08 juillet 2008

La Vergine dei Dolori de Scarlatti à l'opéra de Bordeaux



De retour à Bordeaux, j'étais invité ce soir à la répétition générale de l'oratorio d'Alessandro Scarlatti que produit le théâtre San Carlo de Naples, sous la direction de Rinaldo Alessandrini dont j'ai enfin fait la connaissance. Son ensemble Il concerto italiano entourait les excellents chanteurs que sont la sublime Sara Mingardo (Marie), Romina Basso (Nicodème), Anna Simboli (Saint Jean) et le ténor Daniele Zanfardino (le prêtre Onia). Des moments d'émotion dans cette salle à l'acoustique idéale pour ce type de musique qui pourtant aurait bien mieux résonné dans une de nos magnifiques églises baroques bordelaises comme Saint-Paul ou Saint-Bruno. Sara Mingardo était comme d'habitude émouvante et grandiose dans sa douleur retenue et très digne. L'aria où elle décrit sa douleur était à pleurer. Magnifique aussi le "tu piangi, io piango". Le moins bien ? Une sorte de retable humain, où s'agitaient parfois inutilement de jeunes comédiens de la Manufacture de Lausanne, qui entourait un palcoscenico très sombre (qui ne s'éclaira qu'un court moment, lorsque le Christ meurt, avant que les ténèbres ne tombent sur le monde en deuil).
++++++++++
* [Objectif]
Quels chanteurs le texte sur l'oratorio de Scarlatti nomme-t-il, et quel rôle tient chacun d'eux ? Appuyez-vous uniquement sur le texte sur l'oratorio de Scarlatti.

* [Segment de données]
++++++++++
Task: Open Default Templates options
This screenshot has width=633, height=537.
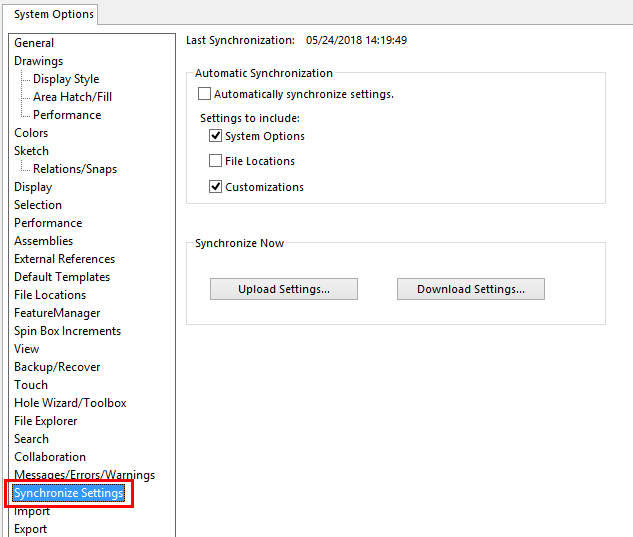Action: pyautogui.click(x=62, y=277)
++++++++++
* [Réponse]
- Sara Mingardo : Marie
- Romina Basso : Nicodème
- Anna Simboli : Saint Jean
- Daniele Zanfardino (ténor) : le prêtre Onia